Stored data:
===

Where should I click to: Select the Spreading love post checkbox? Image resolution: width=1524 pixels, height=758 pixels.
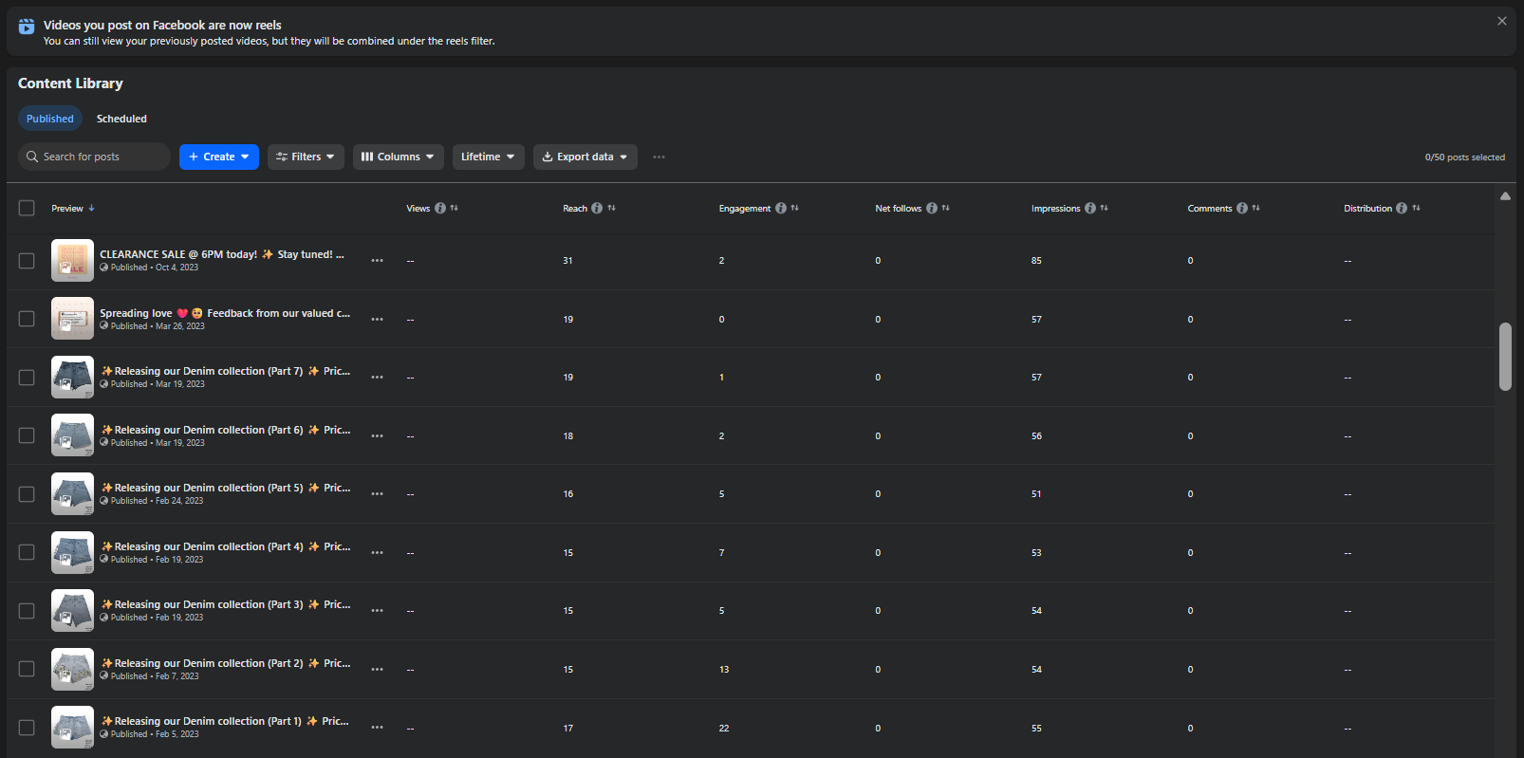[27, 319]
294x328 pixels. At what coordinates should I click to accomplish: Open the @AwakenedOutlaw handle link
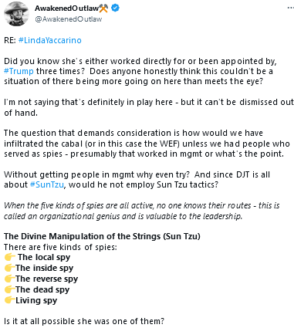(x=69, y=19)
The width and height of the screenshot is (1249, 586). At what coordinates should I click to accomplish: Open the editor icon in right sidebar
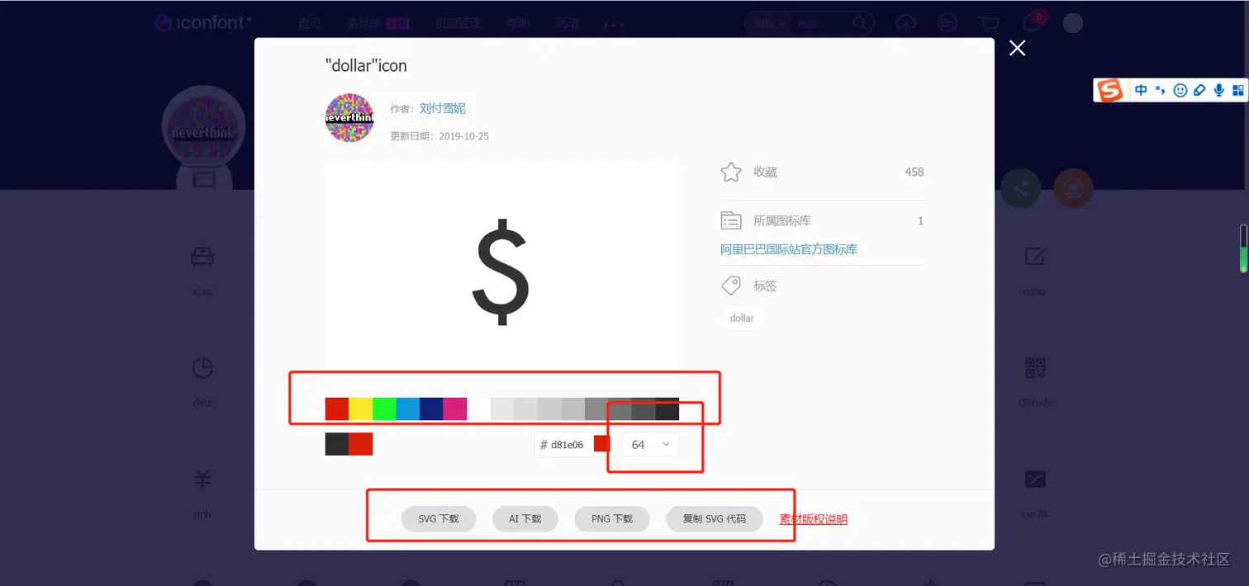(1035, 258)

===

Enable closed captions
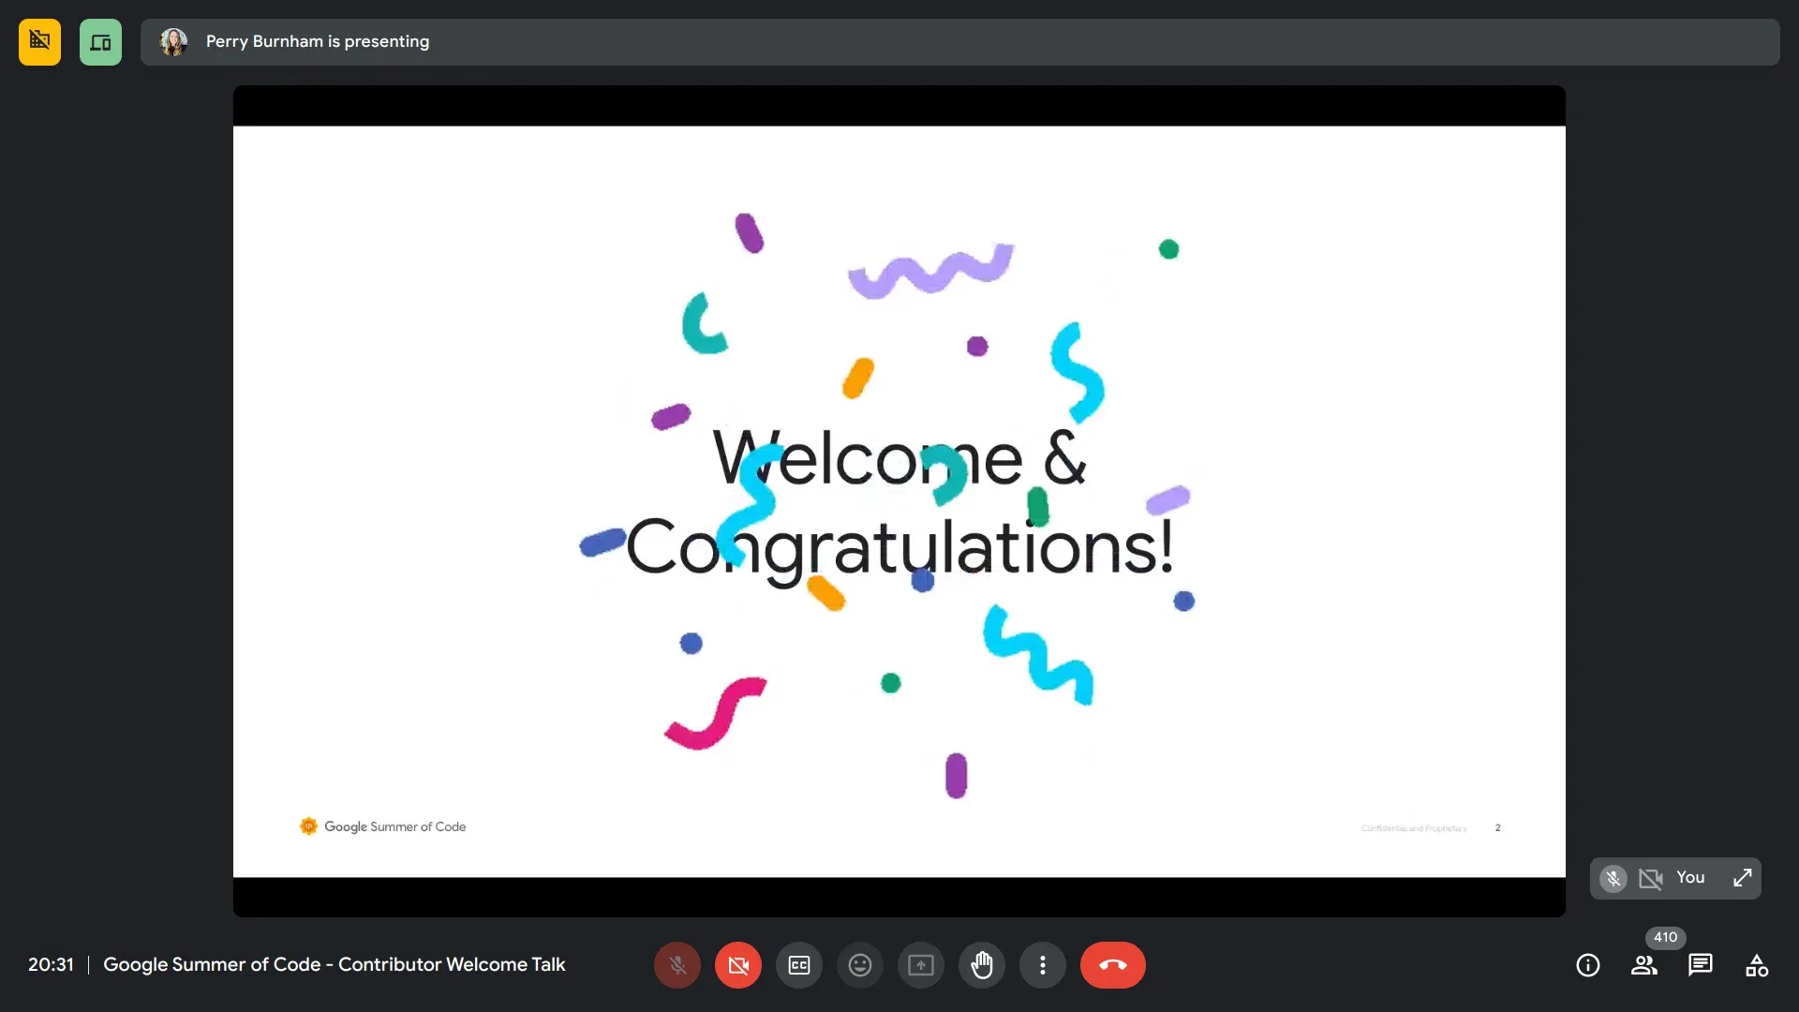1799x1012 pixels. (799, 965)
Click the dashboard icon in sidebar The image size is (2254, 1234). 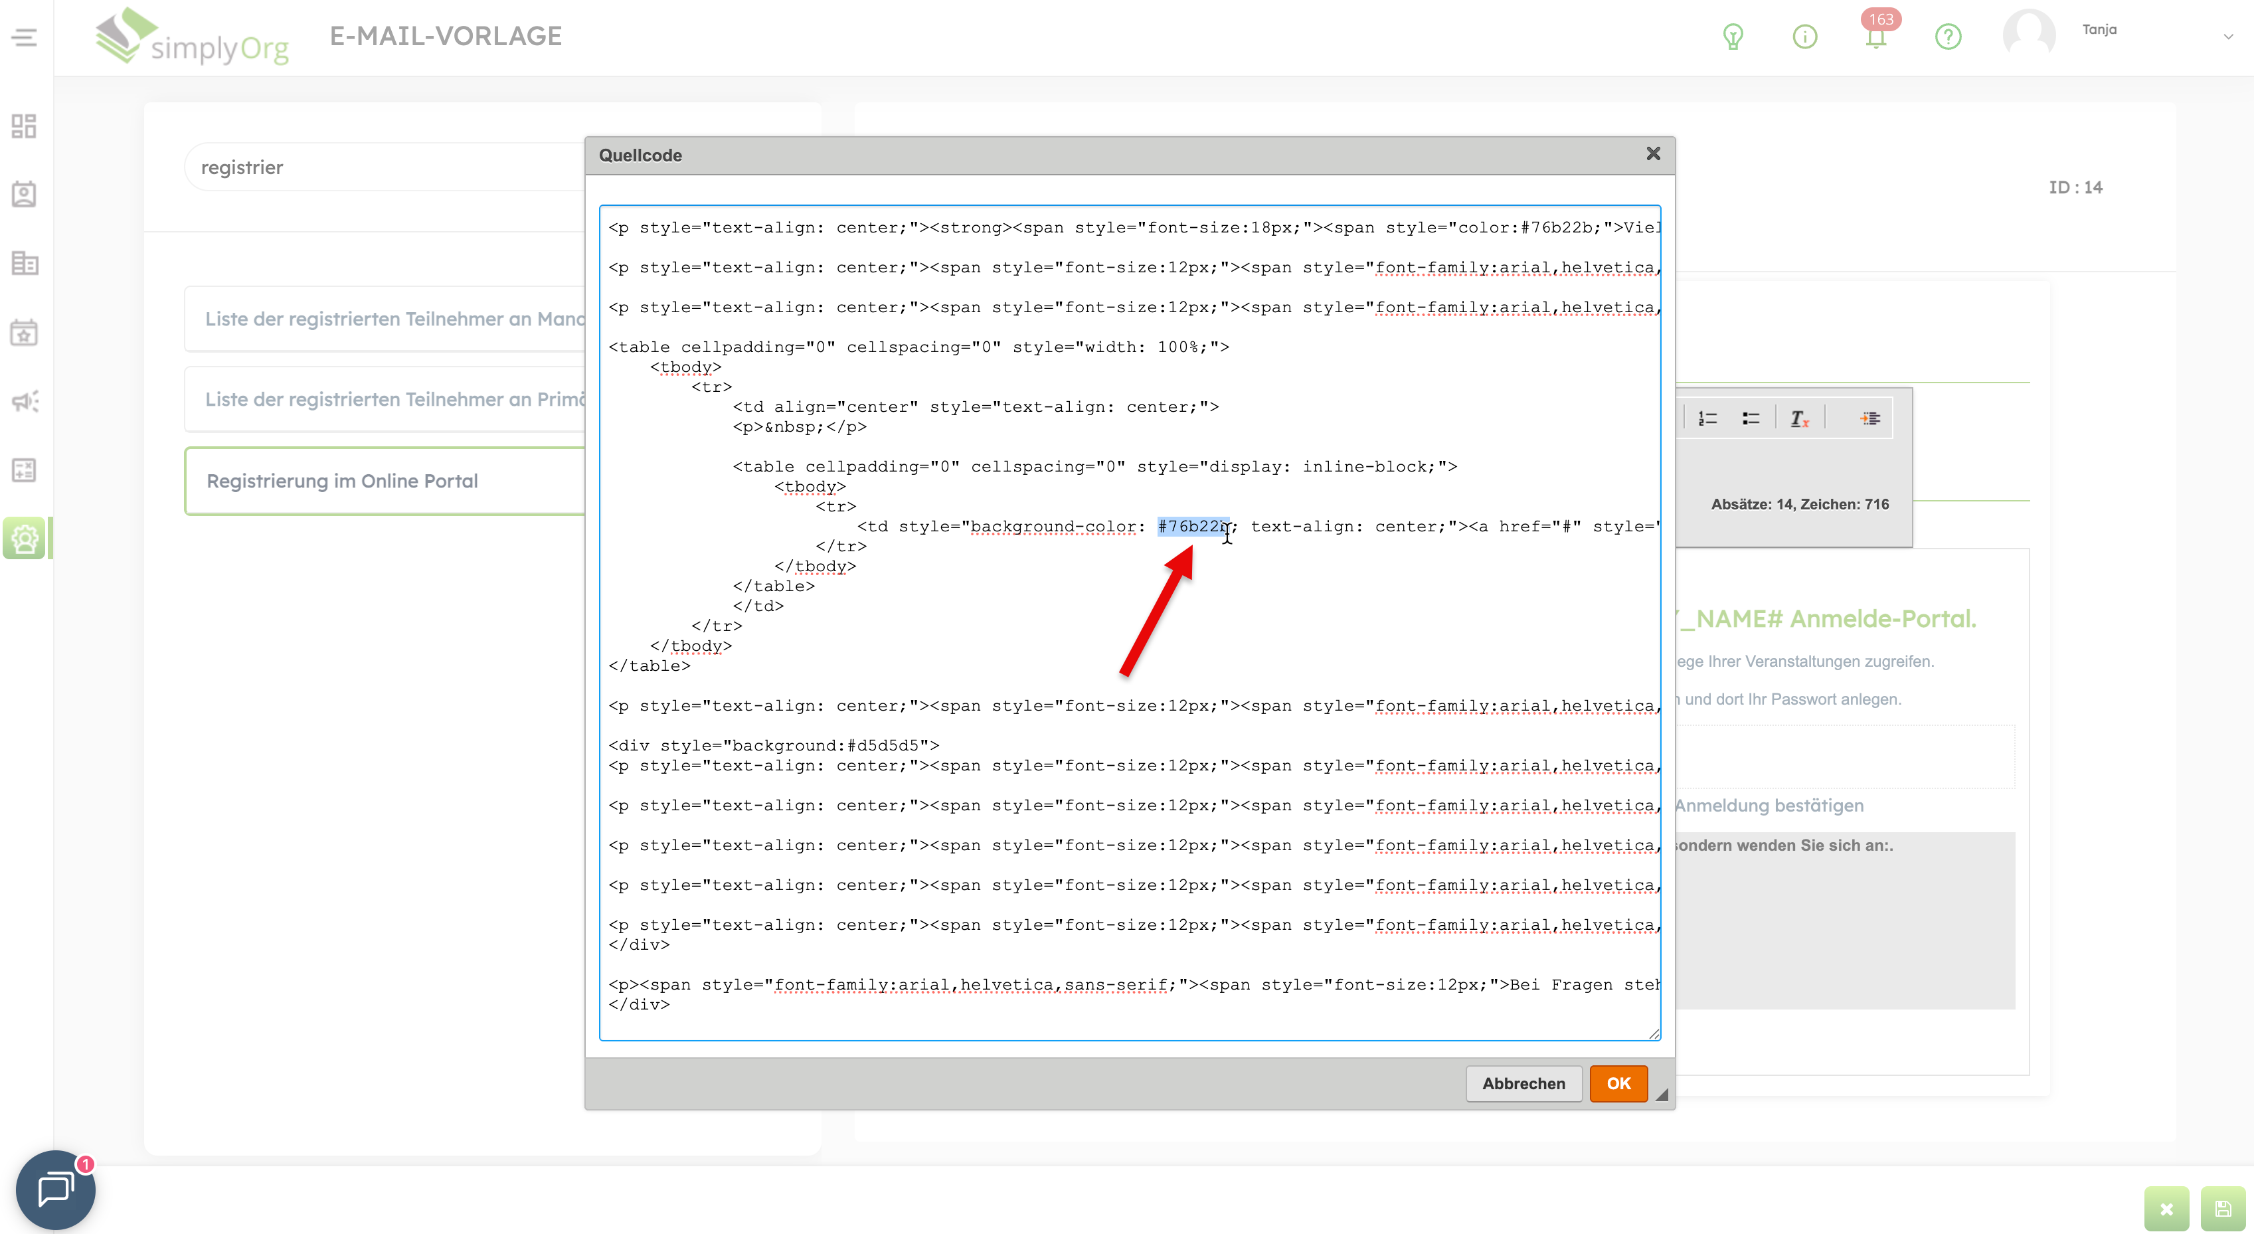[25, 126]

===

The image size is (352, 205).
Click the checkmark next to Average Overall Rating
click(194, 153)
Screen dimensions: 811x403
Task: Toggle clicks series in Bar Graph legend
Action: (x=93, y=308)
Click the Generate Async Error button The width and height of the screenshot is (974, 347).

===

What is expected: Please gather every line of the records that contains the word "Open" and copy each one out in full. Case counts.

Written answer:
294x328 pixels. At what coordinates should I click to accomplish: Open the @AwakenedOutlaw handle link
The width and height of the screenshot is (1249, 586). At what coordinates should I click to accomplish: Open the editor icon in right sidebar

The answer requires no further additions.